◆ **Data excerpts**

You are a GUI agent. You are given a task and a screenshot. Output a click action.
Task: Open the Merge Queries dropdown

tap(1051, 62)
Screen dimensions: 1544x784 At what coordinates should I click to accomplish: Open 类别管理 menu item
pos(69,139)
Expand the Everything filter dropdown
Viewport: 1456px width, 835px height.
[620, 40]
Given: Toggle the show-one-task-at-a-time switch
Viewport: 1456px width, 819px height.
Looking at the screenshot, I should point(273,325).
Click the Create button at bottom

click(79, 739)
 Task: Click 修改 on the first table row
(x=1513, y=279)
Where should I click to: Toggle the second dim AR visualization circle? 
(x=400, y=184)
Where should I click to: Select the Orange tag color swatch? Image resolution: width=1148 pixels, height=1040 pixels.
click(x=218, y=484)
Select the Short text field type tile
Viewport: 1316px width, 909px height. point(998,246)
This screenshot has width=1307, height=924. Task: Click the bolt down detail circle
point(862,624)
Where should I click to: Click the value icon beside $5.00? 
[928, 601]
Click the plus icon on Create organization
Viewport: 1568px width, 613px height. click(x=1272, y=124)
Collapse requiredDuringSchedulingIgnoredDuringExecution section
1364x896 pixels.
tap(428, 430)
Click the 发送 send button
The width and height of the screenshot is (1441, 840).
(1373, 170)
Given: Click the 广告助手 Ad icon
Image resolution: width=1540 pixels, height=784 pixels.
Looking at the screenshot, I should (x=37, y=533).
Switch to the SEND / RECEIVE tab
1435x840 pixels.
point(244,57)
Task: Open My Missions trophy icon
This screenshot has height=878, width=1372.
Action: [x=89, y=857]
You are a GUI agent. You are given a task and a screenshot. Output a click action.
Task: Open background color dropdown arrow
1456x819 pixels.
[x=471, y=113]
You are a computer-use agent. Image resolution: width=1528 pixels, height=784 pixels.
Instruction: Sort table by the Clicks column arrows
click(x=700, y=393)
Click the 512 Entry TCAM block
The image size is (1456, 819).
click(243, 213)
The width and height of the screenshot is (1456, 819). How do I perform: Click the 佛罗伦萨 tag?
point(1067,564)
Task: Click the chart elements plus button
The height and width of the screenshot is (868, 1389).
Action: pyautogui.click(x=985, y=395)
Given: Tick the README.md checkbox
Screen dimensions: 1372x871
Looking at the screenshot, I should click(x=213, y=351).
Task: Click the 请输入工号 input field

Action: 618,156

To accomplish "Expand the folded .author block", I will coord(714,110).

◆ **PROMPT**
Restate the records word for word, keeping every line.

◆ **RESPONSE TO THIS TASK**
You are a GUI agent. You are given a task and a screenshot. Output a click action.
Task: Open the Merge Queries dropdown

tap(1051, 62)
Screen dimensions: 1544x784 At what coordinates should I click to accomplish: Open 类别管理 menu item
pos(69,139)
Expand the Everything filter dropdown
Viewport: 1456px width, 835px height.
[620, 40]
Given: Toggle the show-one-task-at-a-time switch
Viewport: 1456px width, 819px height.
Looking at the screenshot, I should point(273,325).
Click the Create button at bottom

click(79, 739)
 Task: Click 修改 on the first table row
(x=1513, y=279)
Where should I click to: Toggle the second dim AR visualization circle? 
(x=400, y=184)
Where should I click to: Select the Orange tag color swatch? Image resolution: width=1148 pixels, height=1040 pixels.
click(x=218, y=484)
Select the Short text field type tile
Viewport: 1316px width, 909px height. point(998,246)
This screenshot has width=1307, height=924. Task: Click the bolt down detail circle
point(862,624)
Where should I click to: Click the value icon beside $5.00? 
[928, 601]
Click the plus icon on Create organization
Viewport: 1568px width, 613px height. click(x=1272, y=124)
Collapse requiredDuringSchedulingIgnoredDuringExecution section
1364x896 pixels.
tap(428, 430)
Click the 发送 send button
The width and height of the screenshot is (1441, 840).
(1373, 170)
Given: Click the 广告助手 Ad icon
Image resolution: width=1540 pixels, height=784 pixels.
Looking at the screenshot, I should (x=37, y=533).
Switch to the SEND / RECEIVE tab
1435x840 pixels.
point(244,57)
Task: Open My Missions trophy icon
This screenshot has height=878, width=1372.
Action: [x=89, y=857]
You are a GUI agent. You are given a task and a screenshot. Output a click action.
Task: Open background color dropdown arrow
1456x819 pixels.
[x=471, y=113]
You are a computer-use agent. Image resolution: width=1528 pixels, height=784 pixels.
Instruction: Sort table by the Clicks column arrows
click(x=700, y=393)
Click the 512 Entry TCAM block
The image size is (1456, 819).
click(243, 213)
The width and height of the screenshot is (1456, 819). How do I perform: Click the 佛罗伦萨 tag?
point(1067,564)
Task: Click the chart elements plus button
The height and width of the screenshot is (868, 1389).
Action: pyautogui.click(x=985, y=395)
Given: Tick the README.md checkbox
Screen dimensions: 1372x871
Looking at the screenshot, I should click(x=213, y=351).
Task: Click the 请输入工号 input field

Action: 618,156

To accomplish "Expand the folded .author block", I will coord(714,110).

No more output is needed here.